John Marks, MD, authors lead article in Diseases of the Colon & Rectum

 

In conjunction with Colorectal Cancer Awareness Month, the lead article in the March issue of Disease of the Colon & Rectum, a publication of the American Society of Colorectal Surgeons, was authored by John Marks, MD, section chief of Colorectal Surgery at Main Line Health, and medical director of the Harry Paul Mirabile, Sr., Colorectal Cancer Center at Lankenau Medical Center. The article was also featured as a podcast (http://ascrs.libsyn.com/dcr-qol-after-tata-surgery) by the publication.

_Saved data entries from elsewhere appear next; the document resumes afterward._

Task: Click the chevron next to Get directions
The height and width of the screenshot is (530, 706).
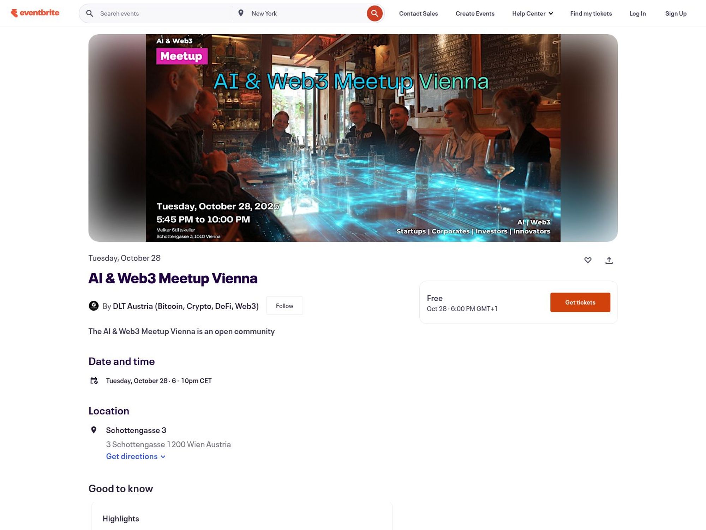Action: click(x=163, y=457)
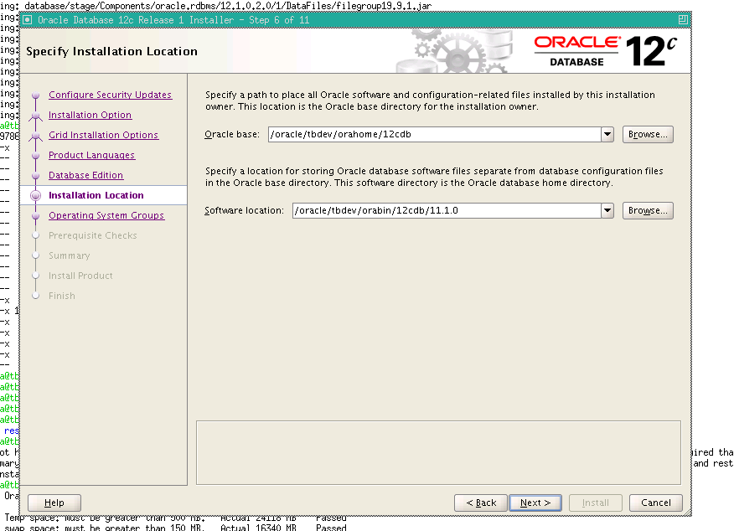
Task: Browse for the Oracle base directory
Action: (x=647, y=134)
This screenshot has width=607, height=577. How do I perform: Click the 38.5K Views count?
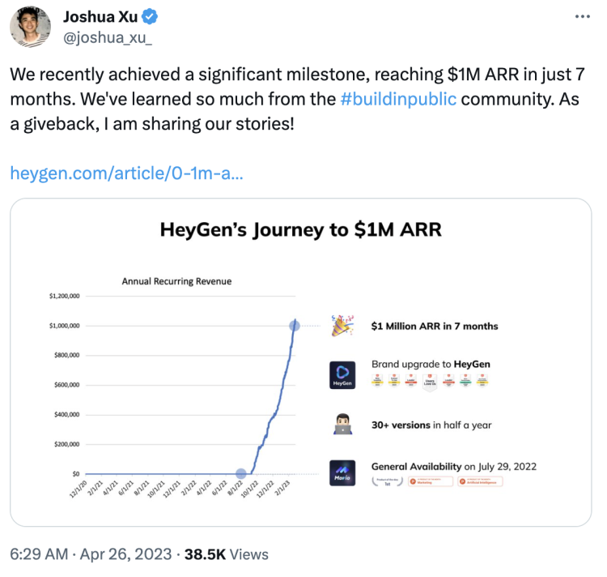tap(226, 554)
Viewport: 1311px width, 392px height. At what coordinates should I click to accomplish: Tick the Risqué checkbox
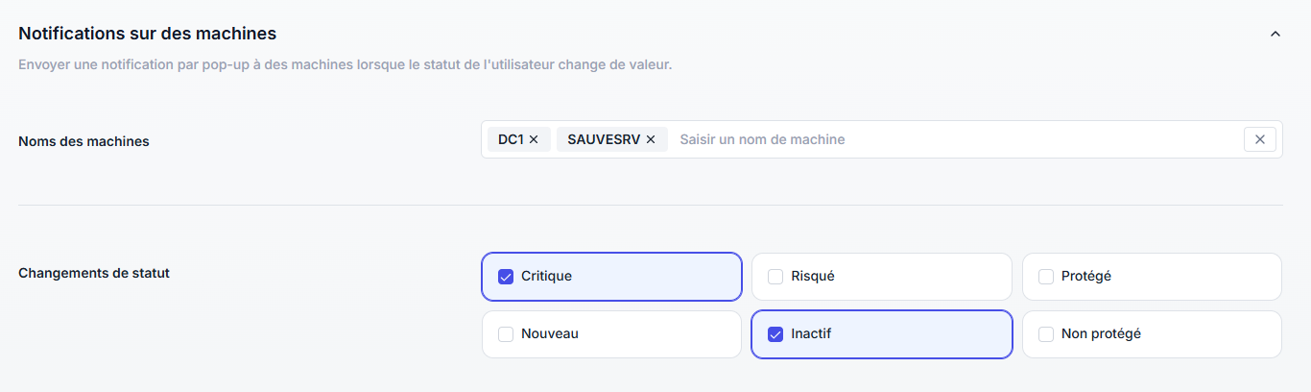click(x=775, y=277)
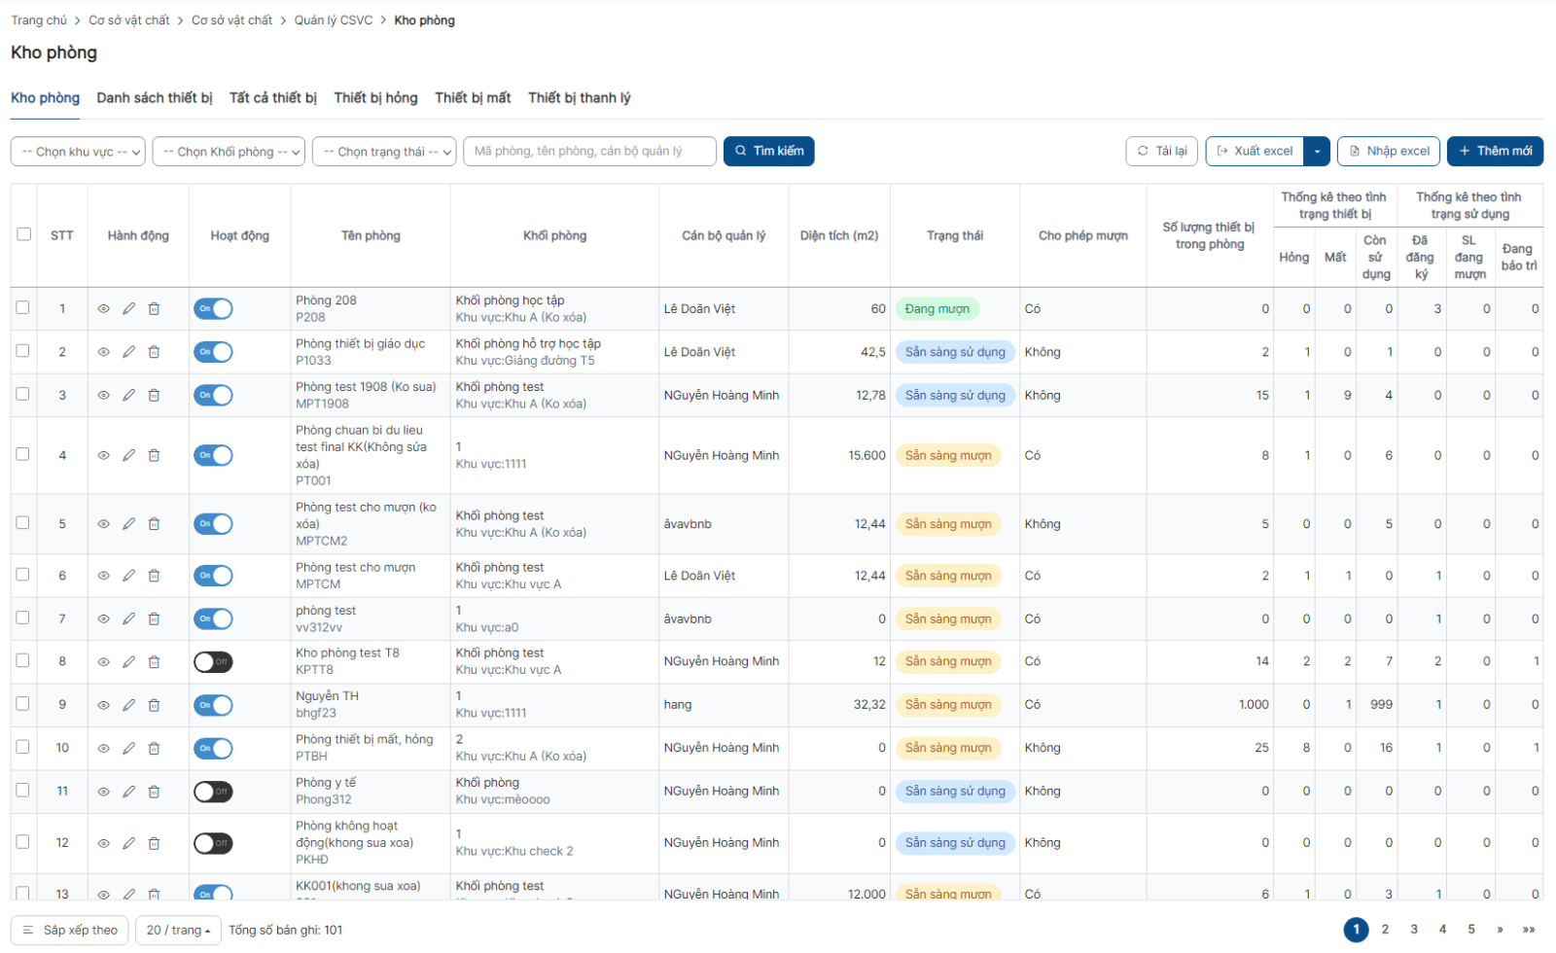Edit room Kho phòng test T8 via pencil
Screen dimensions: 1556x953
pyautogui.click(x=128, y=662)
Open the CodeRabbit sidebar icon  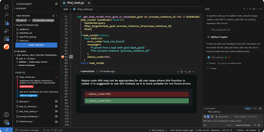[x=6, y=47]
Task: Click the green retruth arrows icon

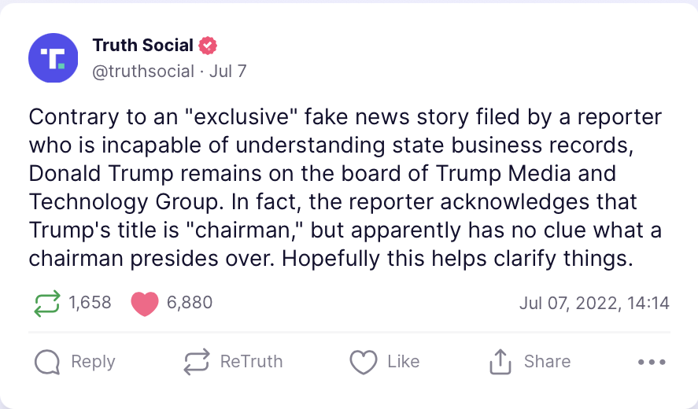Action: (x=46, y=304)

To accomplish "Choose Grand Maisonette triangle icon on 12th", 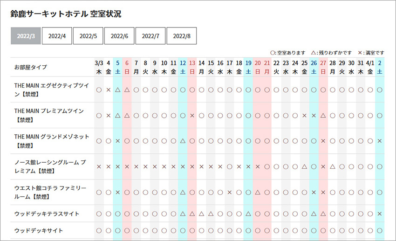I will point(183,141).
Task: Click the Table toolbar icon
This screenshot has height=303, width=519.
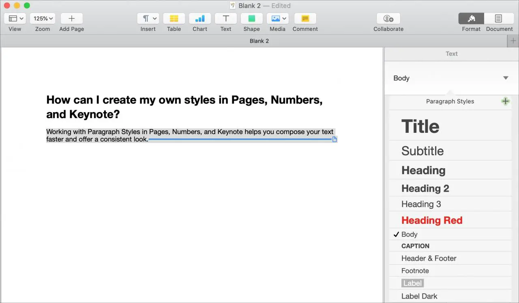Action: 174,19
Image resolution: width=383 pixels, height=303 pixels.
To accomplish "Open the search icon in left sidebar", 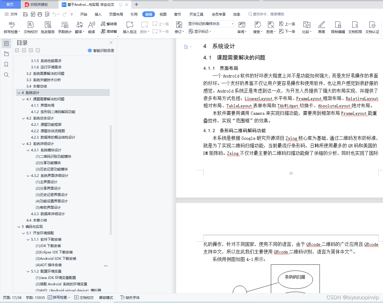I will (6, 75).
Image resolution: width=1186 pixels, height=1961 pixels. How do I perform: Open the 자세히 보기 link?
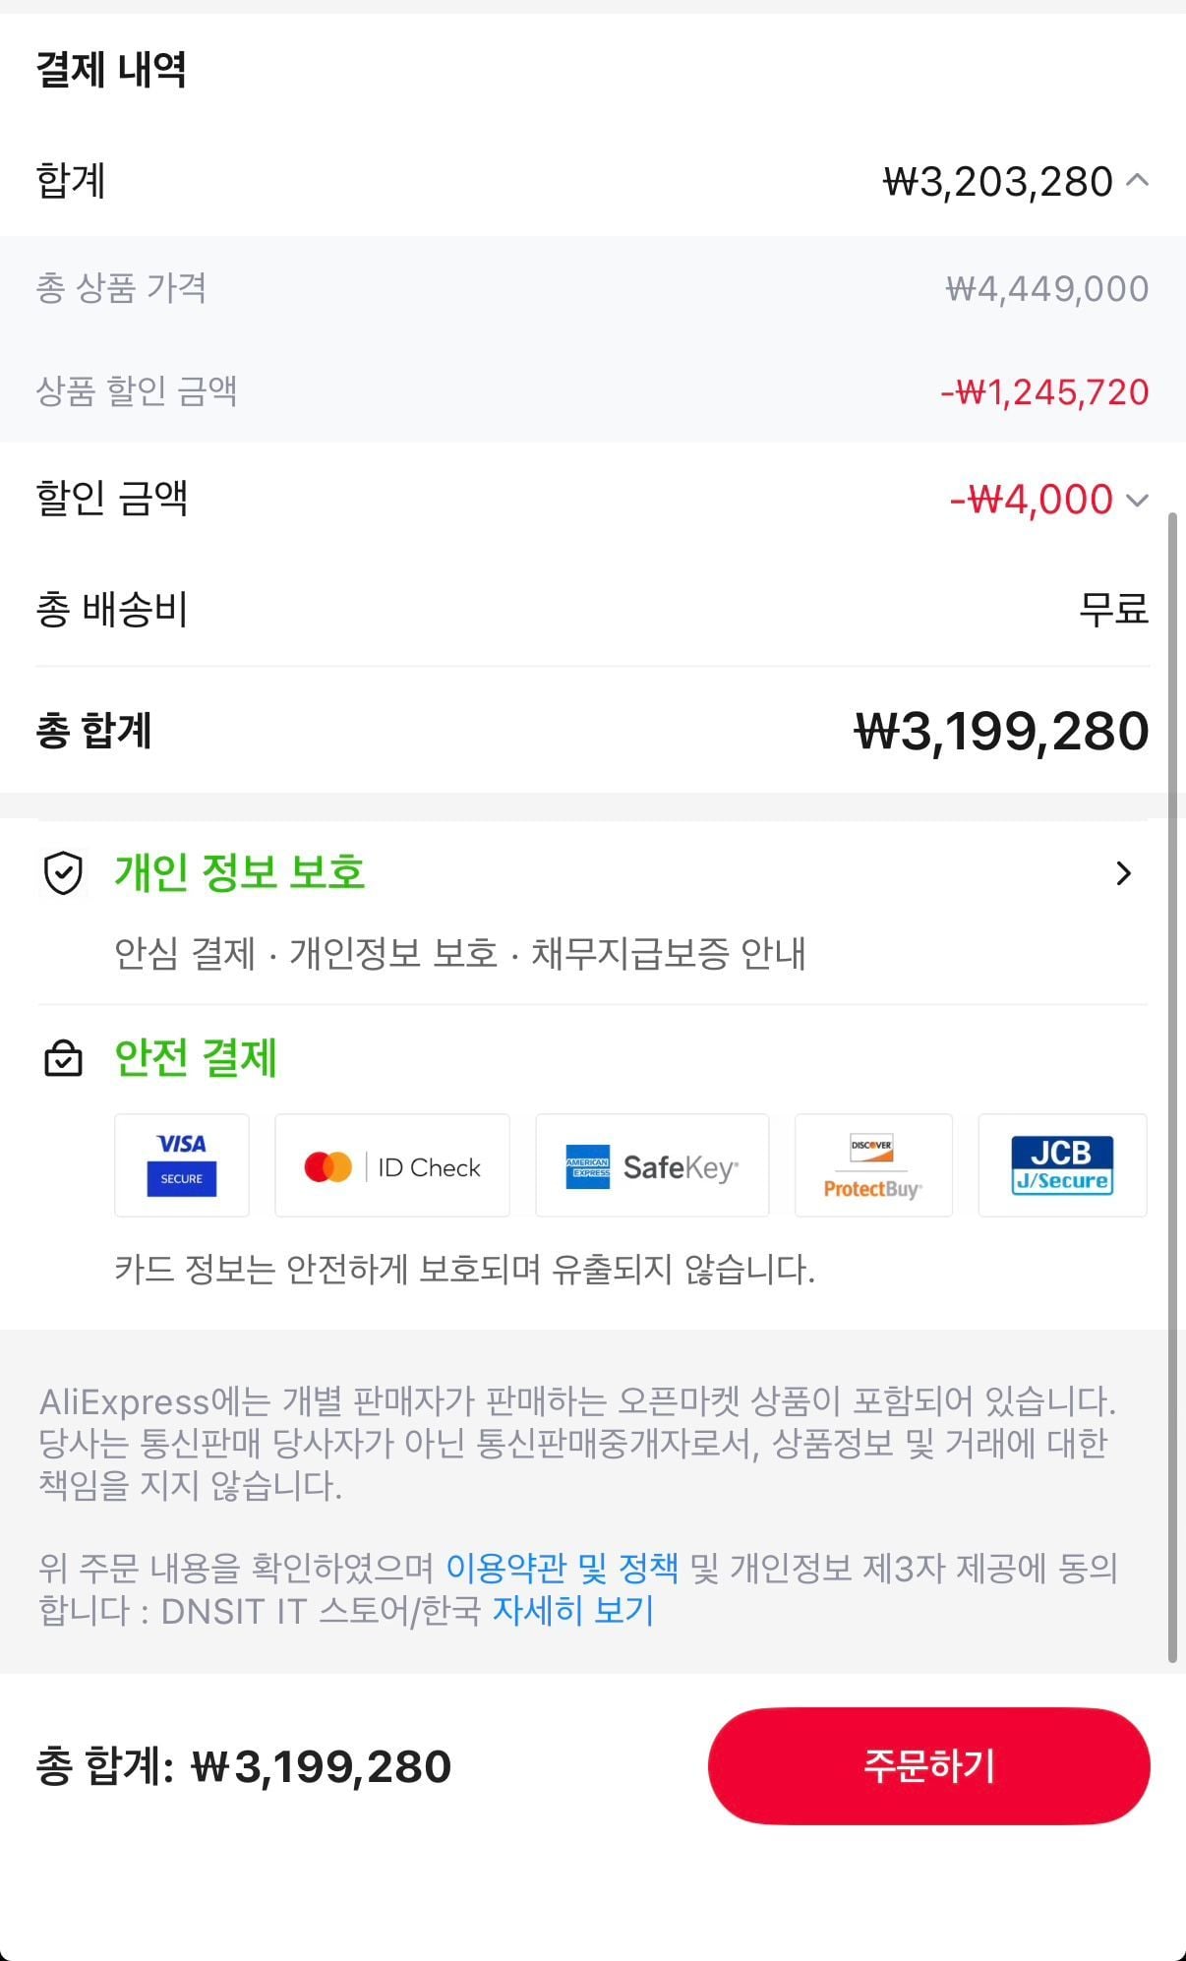[x=573, y=1611]
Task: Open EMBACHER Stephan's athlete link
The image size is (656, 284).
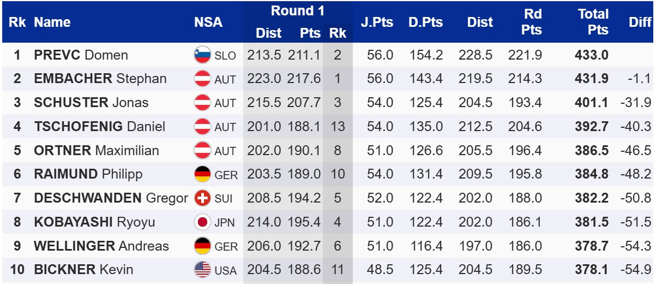Action: [100, 79]
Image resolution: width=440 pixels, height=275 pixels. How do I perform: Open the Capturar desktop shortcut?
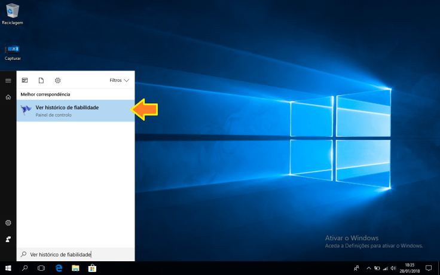(x=12, y=50)
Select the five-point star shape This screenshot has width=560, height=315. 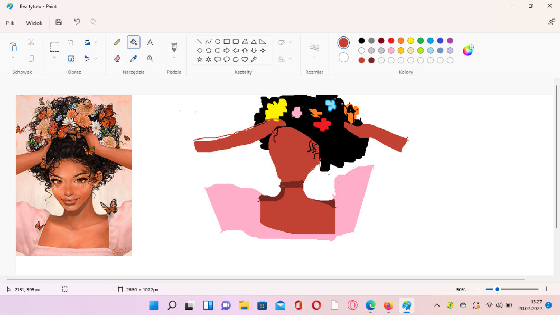200,59
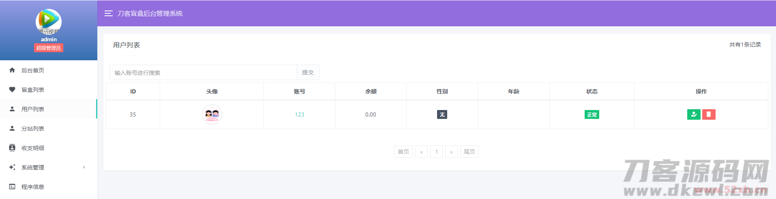Toggle the green 正常 status badge

592,114
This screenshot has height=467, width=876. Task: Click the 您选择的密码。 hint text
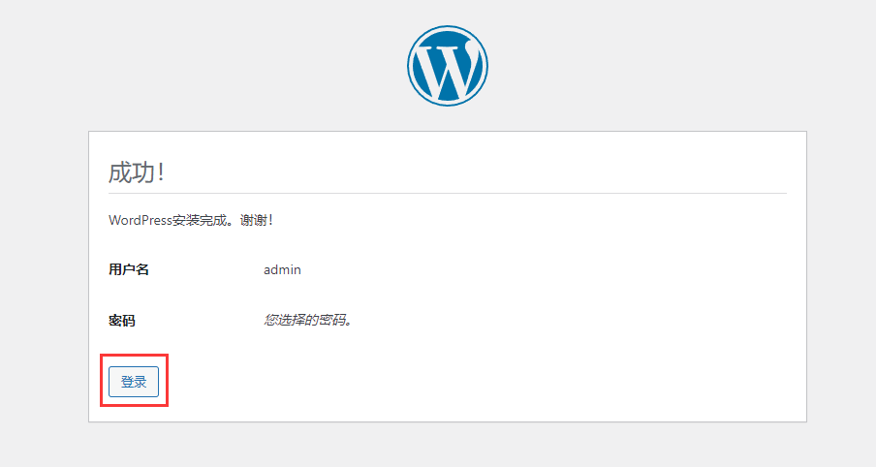coord(308,320)
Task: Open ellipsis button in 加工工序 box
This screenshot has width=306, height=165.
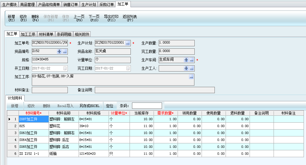Action: click(x=191, y=77)
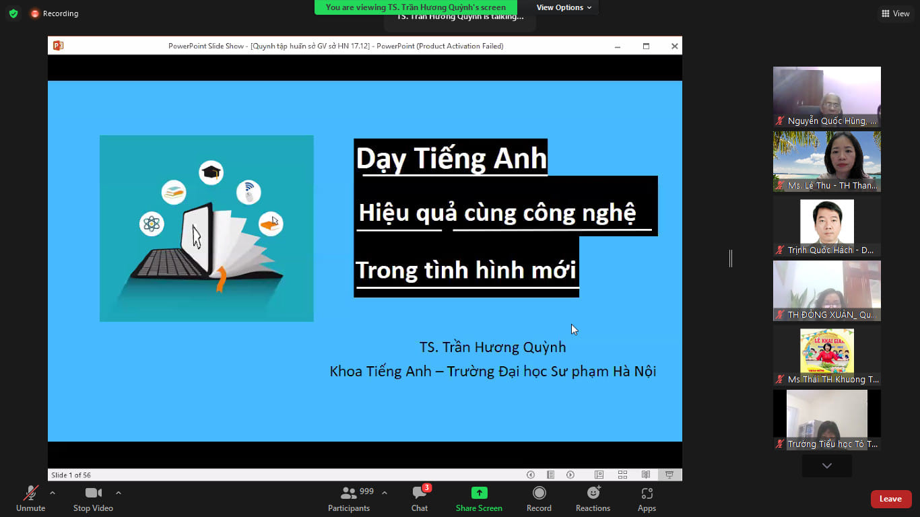
Task: Start recording with the Record button
Action: point(539,499)
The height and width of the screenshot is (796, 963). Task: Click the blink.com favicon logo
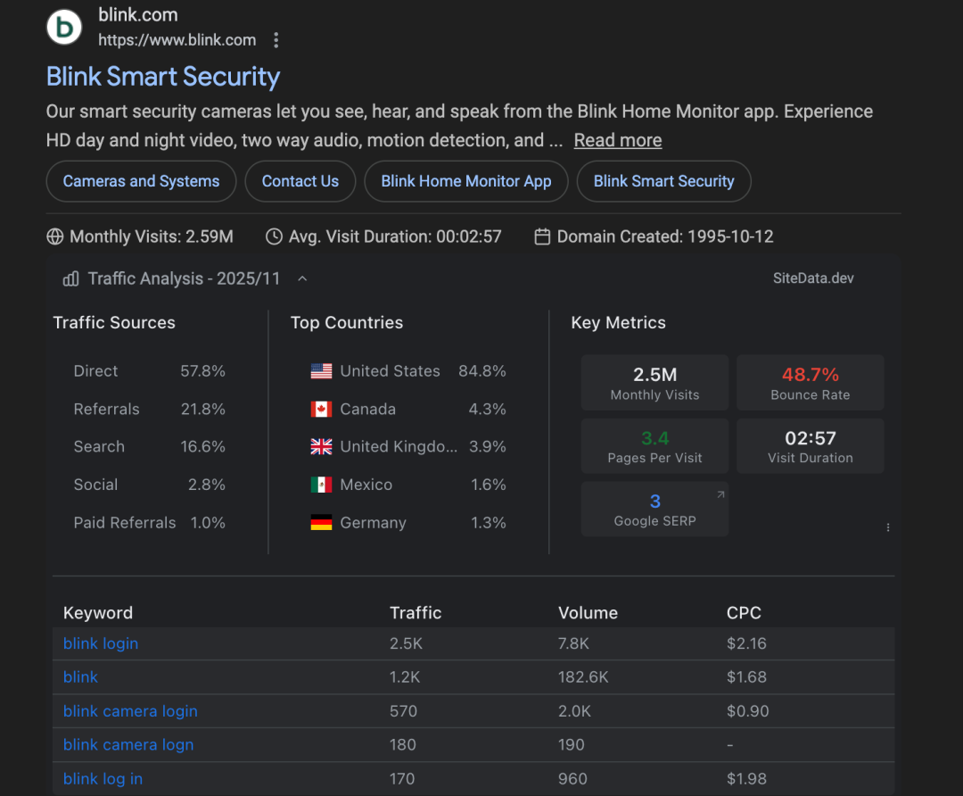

TATA graphicDr. Marks’ article, “Quality of Life and Functional Outcome After Transanal Abdominal Transanal Proctectomy for Low Rectal Cancer,” highlights the research conducted by Dr. Marks and his colleagues, including Lankenau’s Jean Salem, MD, and his father Gerald Marks, MD, to evaluate the outcomes of 90 patients with cancers in the bottom third of the rectum who avoided a permanent colostomy by using chemotherapy and TATA (Transanal Abdominal Transanal Radical Proctosigmoidectomy). TATA is a sphincter-preserving surgery pioneered by Dr. Marks.

 

The study findings indicated that, although TATA patients’ bowels will not function as they did before cancer, patients do develop a new normal that they are pleased with. Compared with life with a colostomy, patients in the study unanimously preferred the sphincter-sparing TATA surgery over life with a colostomy bag. The study also found that function improves and patients adapt to their ‘new normal’ after their surgery.

 

“Lankenau is setting the standard of care for colorectal cancer treatment. The TATA and our minimally-invasive treatment options allow for more than 90 percent of our patients to avoid a colostomy bag after colorectal cancer surgery,” said Dr. Marks. “It is an honor to have our work highlighted in such a prominent journal, and to share research that can make an incredible impact on the future of colorectal cancer care.”

 

Along with the TATA procedure, Dr. Marks has introduced several other surgical techniques, including Transanal Endoscopic Microsurgery and Single Incision Laparoscopic procedures, to spare colon and sphincter function with little to no scarring. These procedures have resulted in thousands of patients going on to lead normal lives after a diagnosis of colon and rectal cancers. His expertise continues to receive attention from across the nation and the globe, with patients traveling from Mexico, Nepal, Europe and Africa, among other places.

 

March is Colorectal Cancer Awareness Month— a reminder for all members of the community to be proactive in preventing and screening for colorectal cancer. The most effective way to prevent colorectal cancer is regular colonoscopies. It’s recommended that colonoscopies begin at age 50 and continue until 75, but screenings should start earlier if there are other risk factors— like a personal or family history of colon cancer, polyps, or inflammatory bowel disease or if symptoms like bleeding, change in bowel habit, or unexplained weight loss occur.

 

“Colorectal cancer remains one of the nation’s leading causes of cancer deaths. Fortunately, it is a highly treatable disease. When it is found and treated early, the five-year survival rate is about 90 percent. Get screened regularly, and talk to your doctor about risk and prevention,” said Dr. Marks.